* What you should do: Copy everything from the line containing "You are a computer-use" down to the line containing "pyautogui.click(x=850, y=226)", keeping each line the same.

* Recorded information:
begin
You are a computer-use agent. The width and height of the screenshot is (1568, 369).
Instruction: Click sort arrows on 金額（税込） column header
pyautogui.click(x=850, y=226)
end
begin
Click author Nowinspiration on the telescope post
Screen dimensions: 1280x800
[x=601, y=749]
end
* Solved exercise:
You are a computer-use agent. The width and height of the screenshot is (1568, 369).
Instruction: Click sort arrows on 金額（税込） column header
pyautogui.click(x=850, y=226)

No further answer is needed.